Yahoo Finance (admittedly not the most reputable) is now estimating that Tesla shorts have so far suffered 3 Billion in losses over the last 3 days. Those are real losses not just stock up and downs. So that might be 15 billion so far in losing against Tesla. Maybe the rest of it will go up in smoke soon. And soon we will see it with a higher stock value than GM, which absolutely should be the case. Here is a good recap of why it should be the case: https://cleantechnica.com/2018/06/11/advantage-tesla/ Also for the layoffs note that none of those are coming from the the production associates but from salaried positions. Not also the supposed reason is redundancy that came with fast growth and proving profitability to catalyze grown in EVs.
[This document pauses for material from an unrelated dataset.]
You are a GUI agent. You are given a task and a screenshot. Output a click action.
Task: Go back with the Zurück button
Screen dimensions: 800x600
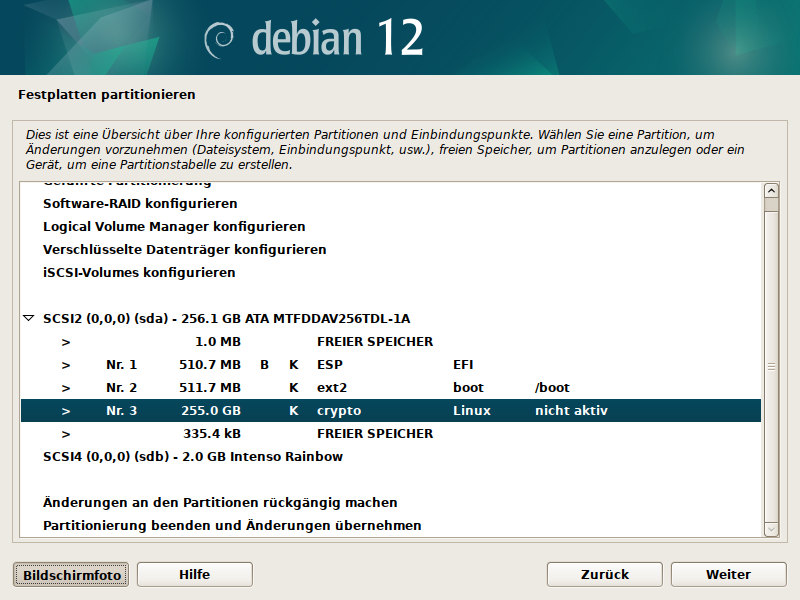coord(605,574)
Also most interesting is the stated desire to further flatten the company.
Perhaps the article you meant to post: https://cleantechnica.com/2018/04/23/tesla-tsla-still-a-dramatically-shorted-stock-cleantechnica-exclusive/ From April 2017, a year ago: https://cleantechnica.com/2017/05/03/tesla-short-sellers-lost-3-7-billion-2017-far/ They also reference: https://www.reuters.com/article/us-tesla-stocks-idUSKBN17Y29O Then there was this report: https://www.valuewalk.com/2017/04/greenlight-capital-short-tsla/?all=1 I'm not sure if we're seeing recent news since this these articles date from late April, 2017. Perhaps the 'shorts' have been taking in the pants for over a year? Bob Wilson
It was a Yahoo finance article estimating 3 billion in losses even as of Tuesday. Sorry I didn't put the link up. Not pro Yahoo for anything, but there were articles today by the captured media trying to claim the losses were only 2 billion so far, I think they are possibly radically understating it. If you look at where are today relative to Tuesday we don't have that far to go to get into record territory which would eat all of the short yardage up.